Find out more below.
Inherited MND is caused by a mistake in the genetic code that holds instructions for making each protein in our bodies. This mistake is passed down from parent to child, but they may be a carrier of the gene without developing the disease.
A large number of genes that play a part have already been discovered. They can usually be identified through genetic testing, but this is not always conclusive. See the options on this page about genetic testing and genes.

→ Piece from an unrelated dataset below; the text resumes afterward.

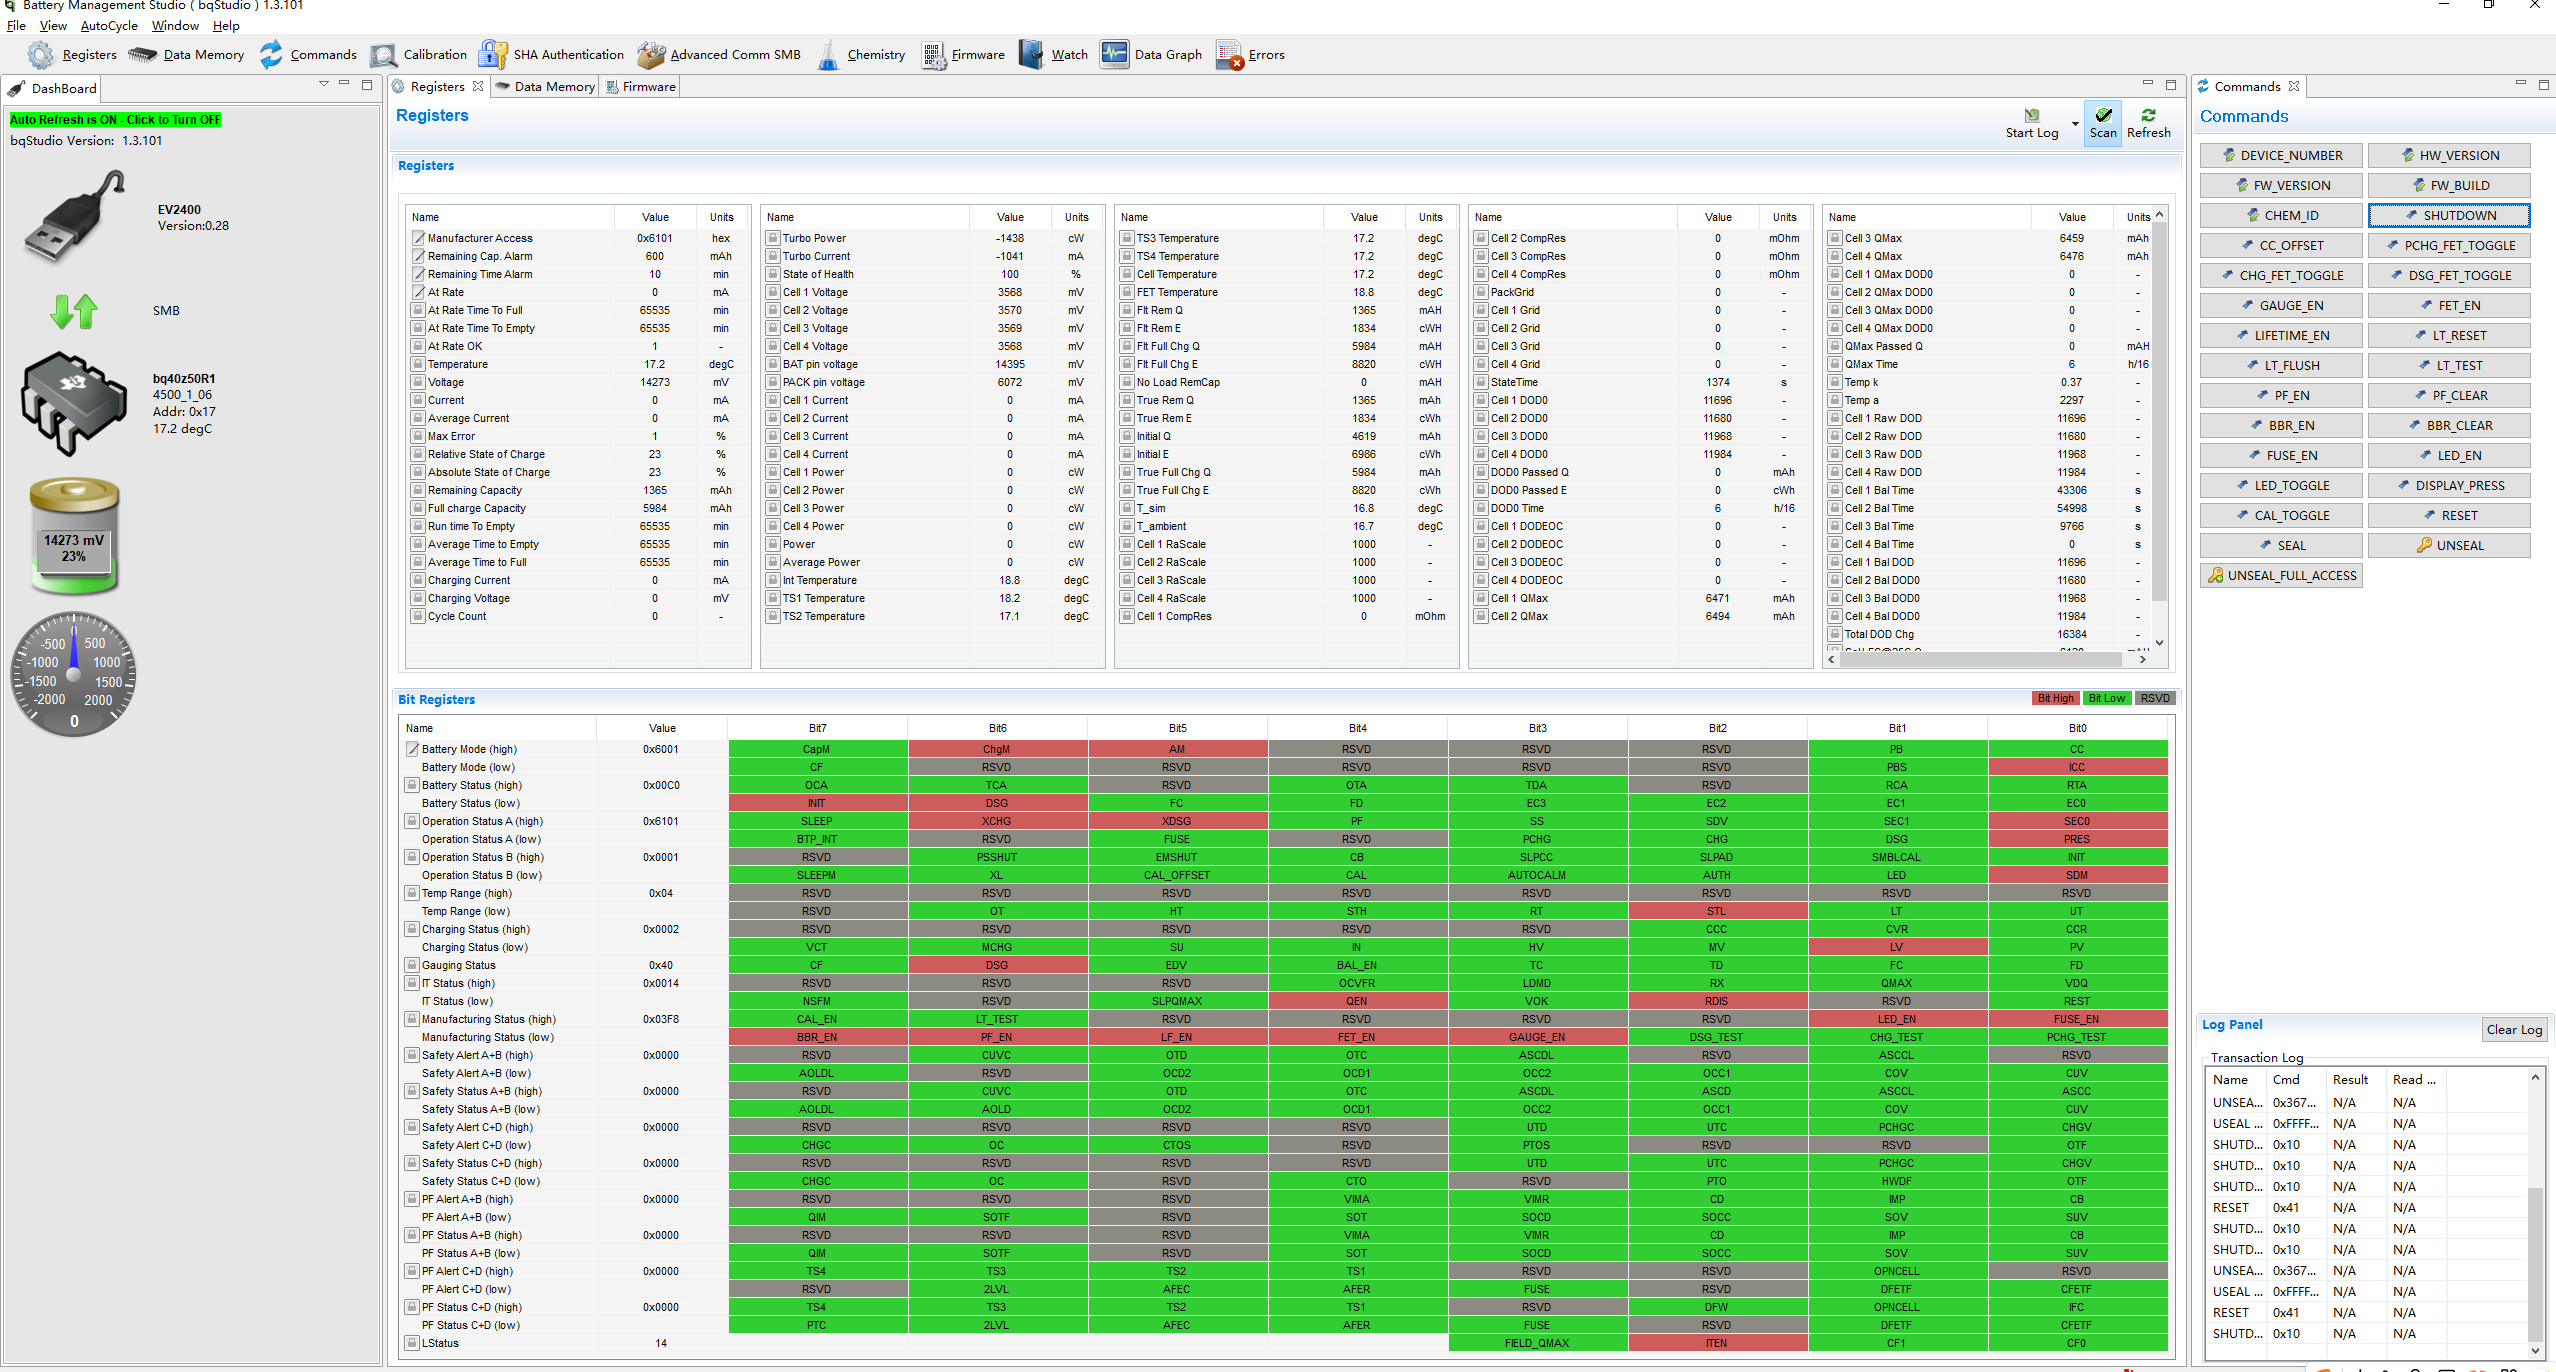The image size is (2556, 1372).
Task: Toggle the Gauging Status bit register checkbox
Action: pyautogui.click(x=411, y=965)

Where there is no apparent family history, cases of the disease are known as sporadic MND.
Although inherited MND is not as common, it can have a big impact on families. You can find out more about challenges involved in our research information sheets:
Where a family history of MND exists, choosing to be tested can be a difficult decision and affect wider family members too. For this reason, genetic counselling is recommended and this provides facts and guidance about options. For more information on genetic testing, see the Oxford University Hospitals website.
If you have MND and want to know more about genetic counselling, ask your neurologist for advice. If someone in your family has been diagnosed and you want to find out more, ask your GP to be referred to a neurologist for guidance. See our Research information sheet:
To date, we know around 70% of the genes known to cause a family history of MND. The most common genetic mistakes with inherited MND are:
- C9ORF72, discovered in 2011, which is responsible for around 40 in 100 cases
- SOD1, discovered in 1993, which is responsible for 20 in 100 cases
- TARDBP (TDP-43), discovered in 2008, which is responsible for up to 5 in 100 cases
- FUS, discovered in 2009, which is responsible for up to 5 in 100 cases
Other extremely rare genes that can cause MND have also been found and these discoveries provide important clues as to how motor neurones are damaged in MND. This helps advance our understanding of all types of the disease.

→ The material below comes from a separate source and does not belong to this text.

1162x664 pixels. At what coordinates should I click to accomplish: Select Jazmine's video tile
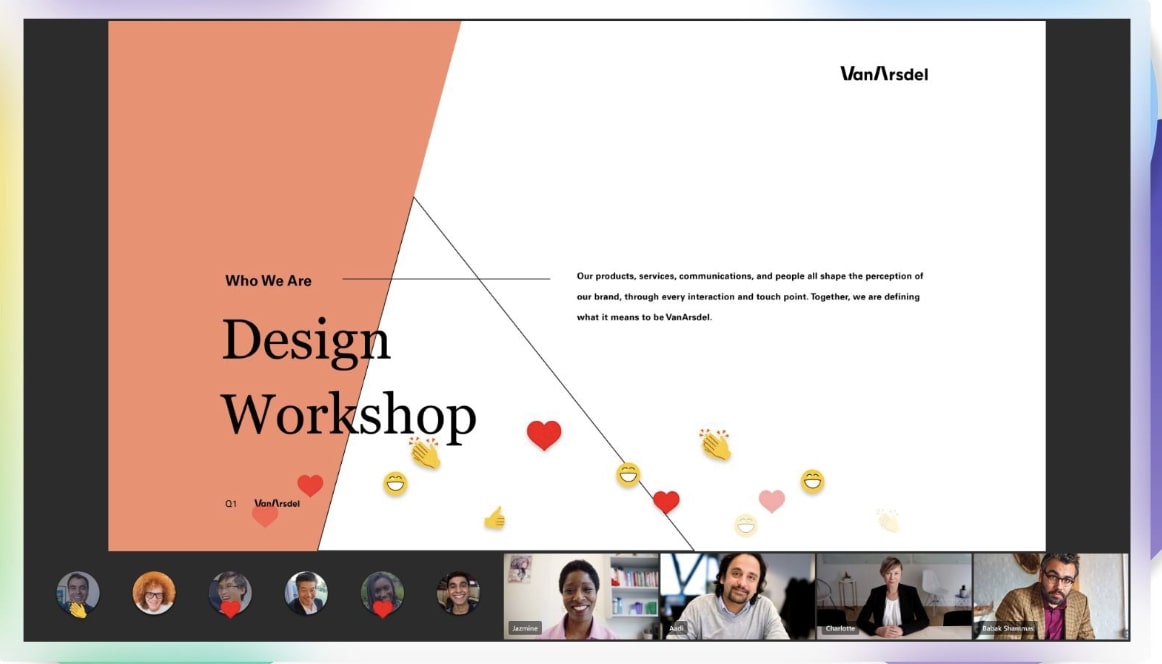582,596

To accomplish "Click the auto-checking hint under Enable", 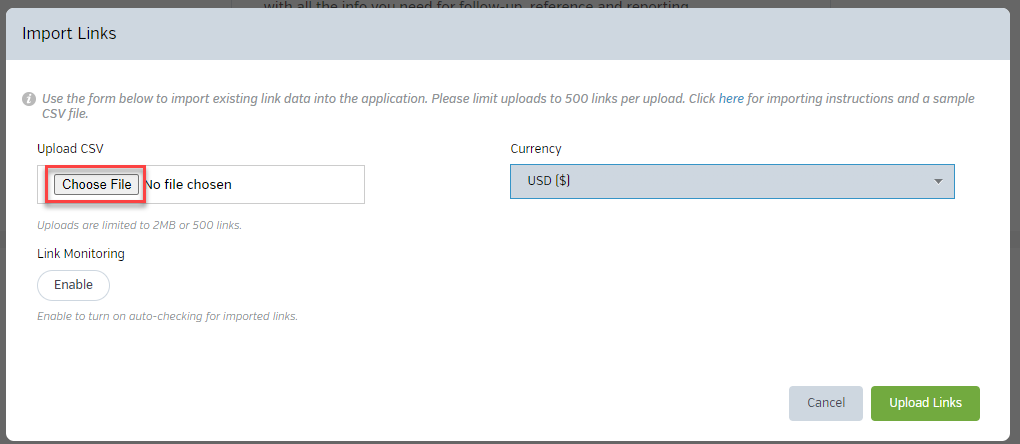I will pyautogui.click(x=167, y=316).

To read more news about research articles on genes involved in inherited MND, see our MND Research Blog. There you can find articles on discovery of other genes including NEK1, C21ORF2, TBK1 and TUBA4A.
The MND Register of England, Wales and Northern Ireland collects information about people living with MND. The information gathered in this database will help tell researchers more about possible causes of the disease and help improve care for people living with MND.
For example, the data will help work out the number of people diagnosed with MND each year, how many people currently have the disease and how this changes over time. Information such as gender and ethnicity can be used to look for characteristics of people more likely to develop MND.
Find out more on our page about the MND Register.
Scientists at the University of Oxford have set up Families for the Treatment of Hereditary MND (FaTHOM), which aims to bring together those who have a family history of MND to discuss the issues that can happen. The talks have been made available to watch through the University of Oxford website.